Missile Defense: Worth the Wait

Despite recent “rogue state” missile tests, the Obama administration is still sitting on missile defense shield plans for Central Europe, waiting, with wisdom, Jeremy Druker comments for ISN Security Watch.

The recent missile tests by North Korea and Iran would have been an easy excuse for the Obama administration to fast forward Bush-era plans for an ambitious anti-missile defense shield to protect the US and Europe from attacks by “rogue states.” But Washington appears to be sticking to its original intention of reassessing that strategy, and, with each passing week, the wait-and-see approach seems the wisest one.

Key to any decision appears to be the desire for a more constructive relationship with Russia. Moscow has long opposed plans to station parts of the shield in the Czech Republic and Poland, its former satellites, and has claimed that one of the project’s real aims is to contain Russia.

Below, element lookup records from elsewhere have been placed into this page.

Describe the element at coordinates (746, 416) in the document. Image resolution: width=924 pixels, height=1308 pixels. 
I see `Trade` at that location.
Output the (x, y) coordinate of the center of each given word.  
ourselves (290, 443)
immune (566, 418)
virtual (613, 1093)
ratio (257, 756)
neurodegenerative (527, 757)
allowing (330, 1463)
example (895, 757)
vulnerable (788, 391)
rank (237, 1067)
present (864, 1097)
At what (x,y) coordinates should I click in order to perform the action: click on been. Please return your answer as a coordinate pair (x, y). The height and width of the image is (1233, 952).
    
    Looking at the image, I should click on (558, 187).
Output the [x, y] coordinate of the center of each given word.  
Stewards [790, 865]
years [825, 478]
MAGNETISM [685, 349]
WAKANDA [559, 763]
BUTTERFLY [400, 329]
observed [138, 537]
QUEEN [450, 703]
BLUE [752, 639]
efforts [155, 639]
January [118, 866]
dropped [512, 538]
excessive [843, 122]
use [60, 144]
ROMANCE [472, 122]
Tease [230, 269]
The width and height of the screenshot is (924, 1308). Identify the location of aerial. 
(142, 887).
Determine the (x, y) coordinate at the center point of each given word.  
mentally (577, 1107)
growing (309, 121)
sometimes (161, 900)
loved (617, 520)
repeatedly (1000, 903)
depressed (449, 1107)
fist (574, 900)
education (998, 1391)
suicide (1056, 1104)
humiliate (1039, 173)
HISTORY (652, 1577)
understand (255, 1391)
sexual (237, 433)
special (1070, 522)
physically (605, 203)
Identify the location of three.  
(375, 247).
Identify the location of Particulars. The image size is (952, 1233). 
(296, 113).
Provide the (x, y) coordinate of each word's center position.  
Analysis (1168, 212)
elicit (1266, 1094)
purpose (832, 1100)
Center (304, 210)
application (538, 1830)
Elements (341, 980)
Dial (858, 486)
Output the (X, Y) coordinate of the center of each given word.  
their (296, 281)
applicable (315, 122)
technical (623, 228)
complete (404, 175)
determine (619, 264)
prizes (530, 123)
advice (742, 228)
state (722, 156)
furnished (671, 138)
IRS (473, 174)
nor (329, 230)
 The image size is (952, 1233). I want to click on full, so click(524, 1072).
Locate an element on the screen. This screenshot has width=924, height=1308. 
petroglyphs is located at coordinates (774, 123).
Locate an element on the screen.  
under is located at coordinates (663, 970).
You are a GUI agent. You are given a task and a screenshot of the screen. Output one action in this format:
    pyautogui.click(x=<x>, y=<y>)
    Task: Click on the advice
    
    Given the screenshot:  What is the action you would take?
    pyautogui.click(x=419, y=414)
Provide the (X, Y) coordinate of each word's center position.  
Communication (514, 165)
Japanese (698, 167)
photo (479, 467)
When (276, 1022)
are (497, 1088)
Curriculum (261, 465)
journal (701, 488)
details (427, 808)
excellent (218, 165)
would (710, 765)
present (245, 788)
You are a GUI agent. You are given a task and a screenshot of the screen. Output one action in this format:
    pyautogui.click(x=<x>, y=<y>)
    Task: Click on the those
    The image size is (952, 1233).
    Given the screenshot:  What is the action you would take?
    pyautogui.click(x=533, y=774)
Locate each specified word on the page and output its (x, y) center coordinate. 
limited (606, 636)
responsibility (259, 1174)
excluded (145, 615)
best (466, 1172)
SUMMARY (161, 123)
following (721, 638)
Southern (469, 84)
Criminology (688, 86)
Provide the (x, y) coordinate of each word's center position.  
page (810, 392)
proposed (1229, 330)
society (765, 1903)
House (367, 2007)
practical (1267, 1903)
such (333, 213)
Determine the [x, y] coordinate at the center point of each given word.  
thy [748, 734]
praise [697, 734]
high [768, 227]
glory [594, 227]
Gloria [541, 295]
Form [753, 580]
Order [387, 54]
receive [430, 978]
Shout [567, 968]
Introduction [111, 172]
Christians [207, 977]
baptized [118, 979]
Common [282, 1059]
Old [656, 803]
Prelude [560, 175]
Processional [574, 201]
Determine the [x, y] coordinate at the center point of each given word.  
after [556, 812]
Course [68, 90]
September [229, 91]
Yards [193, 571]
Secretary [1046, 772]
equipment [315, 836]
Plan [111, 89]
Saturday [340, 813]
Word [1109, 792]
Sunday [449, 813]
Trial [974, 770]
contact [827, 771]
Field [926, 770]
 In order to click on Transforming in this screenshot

A report released by the EastWest Institute (EWI) last month favors patience. A group of US and Russian scientists and defense experts argue that Iran won’t have the capability to launch a nuclear missile attack on Europe for many years, perhaps as much as a decade.

While that is a risky prediction to make, the report’s other assertions - that Iran would have to be suicidal to even contemplate such an attack, knowing the response, and that the missile system should be constructed with Russian assistance - already make a lot of sense.

As supporters of teaming up with Moscow on missile defense have argued, a regime such as Iran or North Korea would have to be doubly insane to also attack radar sites in Russia and invite a massive retaliation.

On top of that, the Russians continue to link the conclusion of a new Strategic Arms Reduction Treaty (START) with the anti-missile defense shield. The two sides seemed to make progress during the latest round of talks, which finished up 3 June, and there was even talk of an outline deal being ready in time for Obama’s visit to Moscow in early July.

It would be hard to believe that Washington would promise the Russians anything more than to postpone the decision about the shield at this point. But even that would be a significant move that would clarify the current administration’s thinking.

Some Republican lawmakers (who have already complained about recent cuts to the missile defense budget) , the defense establishment and politicians in Central Europe (who had invested so much capital in concluding unpopular Bush-era deals) will surely complain. They will rail about the latest missile tests and the embarrassment of letting an old Cold War enemy help dictate policy. 

Other critics, including many Democrats, will raise questions about whether Washington should plunge into such a close defensive partnership with a country as undemocratic as Russia.

Fair points, many of them, but the administration will need to make clear that the potential payoff of a new START deal - and maybe even a more effective missile shield down the line - would be worth the wait.